Altercoupedumondedefootball (jour 19) – La démocratie corinthiane

Je l’ai déjà dit à propos du Barça, mais le football peut être le théâtre et le support de mobilisations politiques: en voici un nouvel exemple très intéressant.

L’histoire de la « démocratie corinthiane » commence au tout début des années 1980. À l’époque, le Brésil vit sous dictature depuis le coup d’État militaire du maréchal Castelo Branco en 1964, qui met en place une politique sécuritaire très répressive.

Le club des Corinthians de Sao Paulo traverse alors une profonde crise. L’équipe dirigeante est remplacée et le poste de directeur sportif est confié à un jeune sociologue de 35 ans, Adilson Monteiro Alves, qui a effectué plusieurs séjours en prison pour militantisme contestataire. Son premier discours aux joueurs, qui devait durer 10 minutes, se transforme finalement en un échange de plus de 6 heures, qui va déboucher sur une expérience de démocratie participative inédite et audacieuse: « Les joueurs s’expriment, émettent des propositions et débattent, pas seulement de tactique, mais aussi de la vie du club en dehors des pelouses. »

* Données brutes *
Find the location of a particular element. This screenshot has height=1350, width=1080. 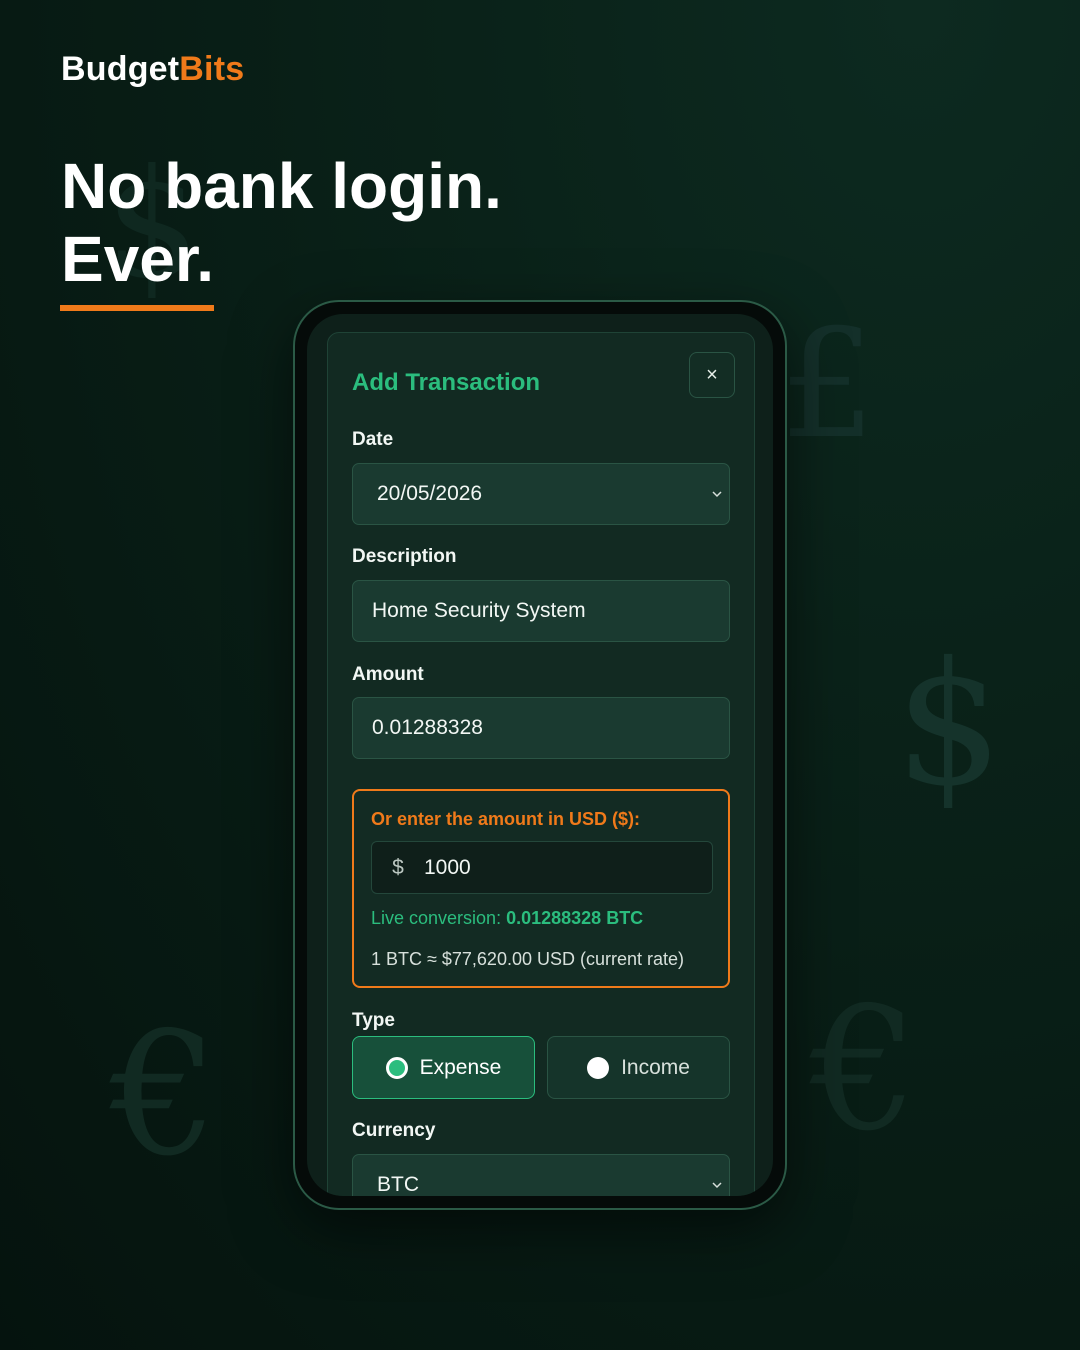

* Consigne A *
Recopiez, dans le texte sur la démocratie corinthiane, le passage qui va de « Altercoupedumondedefootball (jour 19) » jusqu'à « sécuritaire très répressive. ».
* Consigne B *
Répondez à ces questions d'après le texte sur la démocratie corinthiane :
(i) En quelle année a eu lieu le coup d'État du maréchal Castelo Branco ?
(ii) Quel âge avait Adilson Monteiro Alves quand on lui a confié le poste de directeur sportif ?
(iii) Combien de temps a finalement duré son premier discours aux joueurs ?
* Consigne C *
Poursuivez le récit sur la démocratie corinthiane à la suite de sa dernière phrase.

* Réponse attendue A *
Altercoupedumondedefootball (jour 19) – La démocratie corinthiane

Je l’ai déjà dit à propos du Barça, mais le football peut être le théâtre et le support de mobilisations politiques: en voici un nouvel exemple très intéressant.

L’histoire de la « démocratie corinthiane » commence au tout début des années 1980. À l’époque, le Brésil vit sous dictature depuis le coup d’État militaire du maréchal Castelo Branco en 1964, qui met en place une politique sécuritaire très répressive.

* Réponse attendue B *
(i) En 1964.
(ii) 35 ans.
(iii) Plus de 6 heures.

* Réponse attendue C *
Sous la houlette de trois joueurs en particulier, notamment le très charismatique et christique Sócrates Brasileiro Sampaio de Souza Vieira de Oliveira (ainsi prénommé parce que son père Raimundo était un autodidacte fan de philosophie et de littérature), international auriverde mais aussi titulaire d’un doctorat en médecine (d’où son surnom « Le docteur » ), les Corinthians vont commencer à fonctionner sur le modèle de l’auto-gestion. Chaque décision est soumise au vote, dans le domaine sportif (le choix du coach, le recrutement de nouveaux coéquipiers, l’horaire des entraînements…), mais aussi pour des aspects plus organisationnels (les transports, l’hébergement durant les déplacements, l’accueil des femmes et des enfants dans les hôtels, les relations avec le monde de la culture, le tarif des places au stade…). Le plus étonnant est sans doute que tous les membres du club possèdent le même droit de vote, aussi bien le directeur sportif que les joueurs, mais aussi le personnel administratif, les soigneurs, le jardinier ou le préposé au matériel.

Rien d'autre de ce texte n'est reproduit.